#### Aim of the task:
Before anything else, copy every record below exactly as it stands.
── Data for processing
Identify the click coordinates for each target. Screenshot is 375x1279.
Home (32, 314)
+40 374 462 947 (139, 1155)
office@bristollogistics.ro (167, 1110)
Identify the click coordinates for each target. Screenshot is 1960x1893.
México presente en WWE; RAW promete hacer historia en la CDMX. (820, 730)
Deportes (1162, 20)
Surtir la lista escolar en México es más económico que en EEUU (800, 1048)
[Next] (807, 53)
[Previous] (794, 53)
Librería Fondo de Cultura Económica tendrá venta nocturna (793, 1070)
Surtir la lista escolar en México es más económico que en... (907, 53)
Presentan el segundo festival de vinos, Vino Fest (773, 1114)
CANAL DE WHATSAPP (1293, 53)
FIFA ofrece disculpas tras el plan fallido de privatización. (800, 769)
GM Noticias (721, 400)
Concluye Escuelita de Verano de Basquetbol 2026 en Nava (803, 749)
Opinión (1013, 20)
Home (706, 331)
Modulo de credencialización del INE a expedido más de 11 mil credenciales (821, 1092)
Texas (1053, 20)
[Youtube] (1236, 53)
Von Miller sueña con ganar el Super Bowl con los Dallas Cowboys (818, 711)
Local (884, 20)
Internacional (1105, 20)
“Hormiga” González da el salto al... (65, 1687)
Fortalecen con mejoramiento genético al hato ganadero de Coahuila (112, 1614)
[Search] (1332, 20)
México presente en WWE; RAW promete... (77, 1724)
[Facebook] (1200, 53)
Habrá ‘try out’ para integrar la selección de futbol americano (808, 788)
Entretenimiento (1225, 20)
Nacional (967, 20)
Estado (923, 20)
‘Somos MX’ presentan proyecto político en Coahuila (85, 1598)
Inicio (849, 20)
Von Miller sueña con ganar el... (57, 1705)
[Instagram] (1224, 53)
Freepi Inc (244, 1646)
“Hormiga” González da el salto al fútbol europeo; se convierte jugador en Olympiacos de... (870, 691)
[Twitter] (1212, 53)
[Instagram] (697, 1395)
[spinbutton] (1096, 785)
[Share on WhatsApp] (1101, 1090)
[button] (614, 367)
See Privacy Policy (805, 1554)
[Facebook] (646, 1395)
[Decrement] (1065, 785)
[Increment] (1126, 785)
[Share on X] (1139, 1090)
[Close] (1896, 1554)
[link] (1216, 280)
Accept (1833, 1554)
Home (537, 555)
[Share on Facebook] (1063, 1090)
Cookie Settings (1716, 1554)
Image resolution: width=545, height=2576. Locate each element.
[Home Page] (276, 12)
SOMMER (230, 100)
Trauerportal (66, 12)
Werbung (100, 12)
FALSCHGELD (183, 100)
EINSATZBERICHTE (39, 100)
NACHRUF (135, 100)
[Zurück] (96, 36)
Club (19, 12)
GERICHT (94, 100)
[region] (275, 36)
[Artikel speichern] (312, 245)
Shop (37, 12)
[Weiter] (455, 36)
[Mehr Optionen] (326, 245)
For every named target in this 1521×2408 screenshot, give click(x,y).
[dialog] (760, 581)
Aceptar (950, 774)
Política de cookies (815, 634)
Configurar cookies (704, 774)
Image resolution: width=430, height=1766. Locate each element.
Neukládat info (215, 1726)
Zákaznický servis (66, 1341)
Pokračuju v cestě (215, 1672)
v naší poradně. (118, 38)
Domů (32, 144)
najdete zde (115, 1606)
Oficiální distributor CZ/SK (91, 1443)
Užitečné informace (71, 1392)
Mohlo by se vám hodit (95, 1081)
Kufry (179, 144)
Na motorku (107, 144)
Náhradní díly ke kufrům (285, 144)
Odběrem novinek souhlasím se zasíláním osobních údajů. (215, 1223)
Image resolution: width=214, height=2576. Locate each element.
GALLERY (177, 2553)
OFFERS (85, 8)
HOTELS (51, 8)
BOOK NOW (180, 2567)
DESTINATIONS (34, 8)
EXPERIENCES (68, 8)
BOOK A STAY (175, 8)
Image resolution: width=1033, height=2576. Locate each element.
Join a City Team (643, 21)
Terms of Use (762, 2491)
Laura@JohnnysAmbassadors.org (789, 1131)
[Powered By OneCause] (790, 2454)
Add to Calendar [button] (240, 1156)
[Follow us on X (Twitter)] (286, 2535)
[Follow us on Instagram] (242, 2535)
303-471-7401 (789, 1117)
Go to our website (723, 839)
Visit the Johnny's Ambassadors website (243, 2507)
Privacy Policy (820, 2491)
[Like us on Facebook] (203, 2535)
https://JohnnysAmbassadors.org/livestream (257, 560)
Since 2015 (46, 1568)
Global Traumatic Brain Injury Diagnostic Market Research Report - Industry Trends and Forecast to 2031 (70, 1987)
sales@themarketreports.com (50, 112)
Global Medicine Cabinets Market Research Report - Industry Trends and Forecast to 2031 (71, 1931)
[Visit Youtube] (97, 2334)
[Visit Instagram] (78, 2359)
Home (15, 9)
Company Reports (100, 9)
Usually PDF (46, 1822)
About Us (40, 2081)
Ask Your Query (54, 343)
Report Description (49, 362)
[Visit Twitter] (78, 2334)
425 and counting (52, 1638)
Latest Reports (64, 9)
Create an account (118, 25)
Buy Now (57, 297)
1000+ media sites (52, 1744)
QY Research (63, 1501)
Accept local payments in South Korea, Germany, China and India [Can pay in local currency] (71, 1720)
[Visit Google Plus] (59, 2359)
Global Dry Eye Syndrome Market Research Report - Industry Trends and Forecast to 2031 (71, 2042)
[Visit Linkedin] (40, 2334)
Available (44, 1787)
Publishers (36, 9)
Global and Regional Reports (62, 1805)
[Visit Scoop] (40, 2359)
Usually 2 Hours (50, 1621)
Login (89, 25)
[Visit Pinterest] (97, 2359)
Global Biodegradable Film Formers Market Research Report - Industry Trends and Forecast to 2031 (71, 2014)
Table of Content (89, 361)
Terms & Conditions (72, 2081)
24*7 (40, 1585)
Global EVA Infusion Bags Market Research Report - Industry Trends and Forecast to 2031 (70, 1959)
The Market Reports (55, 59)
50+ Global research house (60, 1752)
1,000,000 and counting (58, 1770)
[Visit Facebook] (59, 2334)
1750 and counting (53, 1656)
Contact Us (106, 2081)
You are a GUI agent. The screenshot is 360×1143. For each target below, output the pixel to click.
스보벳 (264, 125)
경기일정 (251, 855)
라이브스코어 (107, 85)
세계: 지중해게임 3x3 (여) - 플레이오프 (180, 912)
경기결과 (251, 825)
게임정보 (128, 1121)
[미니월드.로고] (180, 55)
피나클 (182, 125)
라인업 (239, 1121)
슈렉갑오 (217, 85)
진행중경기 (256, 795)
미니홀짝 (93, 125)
────
#### Result below:
Identify the click coordinates for each target. Screenshot is 375x1279.
Home (32, 314)
+40 374 462 947 (139, 1155)
office@bristollogistics.ro (167, 1110)
Identify the click coordinates for each target. Screenshot is 1960x1893.
México presente en WWE; RAW promete hacer historia en la CDMX. (820, 730)
Deportes (1162, 20)
Surtir la lista escolar en México es más económico que en EEUU (800, 1048)
[Next] (807, 53)
[Previous] (794, 53)
Librería Fondo de Cultura Económica tendrá venta nocturna (793, 1070)
Surtir la lista escolar en México es más económico que en... (907, 53)
Presentan el segundo festival de vinos, Vino Fest (773, 1114)
CANAL DE WHATSAPP (1293, 53)
FIFA ofrece disculpas tras el plan fallido de privatización. (800, 769)
GM Noticias (721, 400)
Concluye Escuelita de Verano de Basquetbol 2026 en Nava (803, 749)
Opinión (1013, 20)
Home (706, 331)
Modulo de credencialización del INE a expedido más de 11 mil credenciales (821, 1092)
Texas (1053, 20)
[Youtube] (1236, 53)
Von Miller sueña con ganar el Super Bowl con los Dallas Cowboys (818, 711)
Local (884, 20)
Internacional (1105, 20)
“Hormiga” González da el salto al... (65, 1687)
Fortalecen con mejoramiento genético al hato ganadero de Coahuila (112, 1614)
[Search] (1332, 20)
México presente en WWE; RAW promete... (77, 1724)
[Facebook] (1200, 53)
Habrá ‘try out’ para integrar la selección de futbol americano (808, 788)
Entretenimiento (1225, 20)
Nacional (967, 20)
Estado (923, 20)
‘Somos MX’ presentan proyecto político en Coahuila (85, 1598)
Inicio (849, 20)
Von Miller sueña con ganar el... (57, 1705)
[Instagram] (1224, 53)
Freepi Inc (244, 1646)
“Hormiga” González da el salto al fútbol europeo; se convierte jugador en Olympiacos de... (870, 691)
[Twitter] (1212, 53)
[Instagram] (697, 1395)
[spinbutton] (1096, 785)
[Share on WhatsApp] (1101, 1090)
[button] (614, 367)
See Privacy Policy (805, 1554)
[Facebook] (646, 1395)
[Decrement] (1065, 785)
[Increment] (1126, 785)
[Share on X] (1139, 1090)
[Close] (1896, 1554)
[link] (1216, 280)
Accept (1833, 1554)
Home (537, 555)
[Share on Facebook] (1063, 1090)
Cookie Settings (1716, 1554)
Image resolution: width=545, height=2576. Locate each element.
[Home Page] (276, 12)
SOMMER (230, 100)
Trauerportal (66, 12)
Werbung (100, 12)
FALSCHGELD (183, 100)
EINSATZBERICHTE (39, 100)
NACHRUF (135, 100)
[Zurück] (96, 36)
Club (19, 12)
GERICHT (94, 100)
[region] (275, 36)
[Artikel speichern] (312, 245)
Shop (37, 12)
[Weiter] (455, 36)
[Mehr Optionen] (326, 245)
For every named target in this 1521×2408 screenshot, give click(x,y).
[dialog] (760, 581)
Aceptar (950, 774)
Política de cookies (815, 634)
Configurar cookies (704, 774)
Image resolution: width=430, height=1766. Locate each element.
Neukládat info (215, 1726)
Zákaznický servis (66, 1341)
Pokračuju v cestě (215, 1672)
v naší poradně. (118, 38)
Domů (32, 144)
najdete zde (115, 1606)
Oficiální distributor CZ/SK (91, 1443)
Užitečné informace (71, 1392)
Mohlo by se vám hodit (95, 1081)
Kufry (179, 144)
Na motorku (107, 144)
Náhradní díly ke kufrům (285, 144)
Odběrem novinek souhlasím se zasíláním osobních údajů. (215, 1223)
Image resolution: width=214, height=2576. Locate each element.
GALLERY (177, 2553)
OFFERS (85, 8)
HOTELS (51, 8)
BOOK NOW (180, 2567)
DESTINATIONS (34, 8)
EXPERIENCES (68, 8)
BOOK A STAY (175, 8)
Image resolution: width=1033, height=2576. Locate each element.
Join a City Team (643, 21)
Terms of Use (762, 2491)
Laura@JohnnysAmbassadors.org (789, 1131)
[Powered By OneCause] (790, 2454)
Add to Calendar [button] (240, 1156)
[Follow us on X (Twitter)] (286, 2535)
[Follow us on Instagram] (242, 2535)
303-471-7401 (789, 1117)
Go to our website (723, 839)
Visit the Johnny's Ambassadors website (243, 2507)
Privacy Policy (820, 2491)
[Like us on Facebook] (203, 2535)
https://JohnnysAmbassadors.org/livestream (257, 560)
Since 2015 (46, 1568)
Global Traumatic Brain Injury Diagnostic Market Research Report - Industry Trends and Forecast to 2031 (70, 1987)
sales@themarketreports.com (50, 112)
Global Medicine Cabinets Market Research Report - Industry Trends and Forecast to 2031 (71, 1931)
[Visit Youtube] (97, 2334)
[Visit Instagram] (78, 2359)
Home (15, 9)
Company Reports (100, 9)
Usually PDF (46, 1822)
About Us (40, 2081)
Ask Your Query (54, 343)
Report Description (49, 362)
[Visit Twitter] (78, 2334)
425 and counting (52, 1638)
Latest Reports (64, 9)
Create an account (118, 25)
Buy Now (57, 297)
1000+ media sites (52, 1744)
QY Research (63, 1501)
Accept local payments in South Korea, Germany, China and India [Can pay in local currency] (71, 1720)
[Visit Google Plus] (59, 2359)
Global Dry Eye Syndrome Market Research Report - Industry Trends and Forecast to 2031 (71, 2042)
[Visit Linkedin] (40, 2334)
Available (44, 1787)
Publishers (36, 9)
Global and Regional Reports (62, 1805)
[Visit Scoop] (40, 2359)
Usually 2 Hours (50, 1621)
Login (89, 25)
[Visit Pinterest] (97, 2359)
Global Biodegradable Film Formers Market Research Report - Industry Trends and Forecast to 2031 (71, 2014)
Table of Content (89, 361)
Terms & Conditions (72, 2081)
24*7 (40, 1585)
Global EVA Infusion Bags Market Research Report - Industry Trends and Forecast to 2031 (70, 1959)
The Market Reports (55, 59)
50+ Global research house (60, 1752)
1,000,000 and counting (58, 1770)
[Visit Facebook] (59, 2334)
1750 and counting (53, 1656)
Contact Us (106, 2081)
You are a GUI agent. The screenshot is 360×1143. For each target below, output the pixel to click.
스보벳 (264, 125)
경기일정 (251, 855)
라이브스코어 (107, 85)
세계: 지중해게임 3x3 (여) - 플레이오프 (180, 912)
경기결과 (251, 825)
게임정보 (128, 1121)
[미니월드.로고] (180, 55)
피나클 (182, 125)
라인업 (239, 1121)
슈렉갑오 (217, 85)
진행중경기 (256, 795)
미니홀짝 (93, 125)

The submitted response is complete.